Introduction

As you scale out your applications, any failure that can happen will eventually happen. Hardware failures, software crashes, memory leaks — you name it. The more components you have, the more failures you will experience.

Suppose you have a buggy service that leaks 1 MB of memory on average every hundred requests. If the service does a thousand requests per day, chances are you will restart the service to deploy a new build before the leak reaches any significant size. But if your service is doing 10 million requests per day, then by the end of the day you lose 100 GB of memory! Eventually, the servers won’t have enough memory available and they will start to trash due to the constant swapping of pages in and out from disk.

This nasty behavior is caused by cruel math; given an operation that has a certain probability of failing, the total number of failures increases with the total number of operations performed. In other words, the more you scale out your system to handle more load, and the more operations and moving parts there are, the more failures your systems will experience.

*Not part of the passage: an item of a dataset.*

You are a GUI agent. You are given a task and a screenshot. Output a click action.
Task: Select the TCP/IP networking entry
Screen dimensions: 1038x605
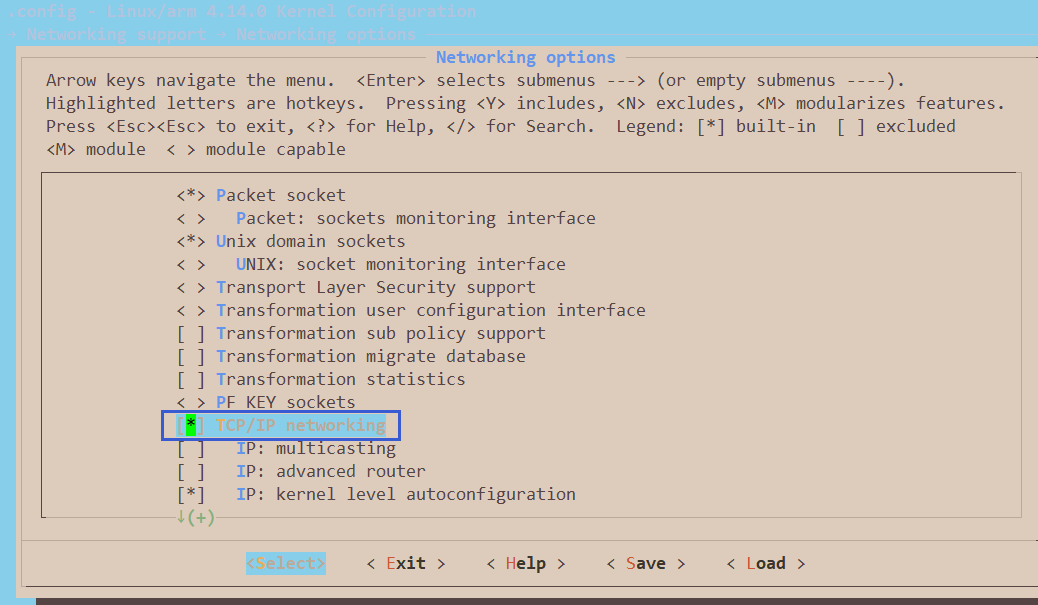pyautogui.click(x=300, y=425)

Remember when we talked about availability and “nines” in chapter 1? Well, to guarantee just two nines, your system can be unavailable for up to 15 min a day. That’s very little time to take any manual action. If you strive for 3 nines, then you only have 43 minutes per month available. Although you can’t escape cruel math, you can mitigate it by implementing self-healing mechanisms to reduce the impact of failures.

Chapter 15 describes the causes of the most common failures in distributed systems: single points of failure, unreliable networks, slow processes, and unexpected load.

Chapter 16 dives into resiliency patterns that help shield a service against failures in downstream dependencies, like timeouts, retries, and circuit breakers.

Chapter 17 discusses resiliency patterns that help protect a service against upstream pressure, like load shedding, load leveling, and rate-limiting.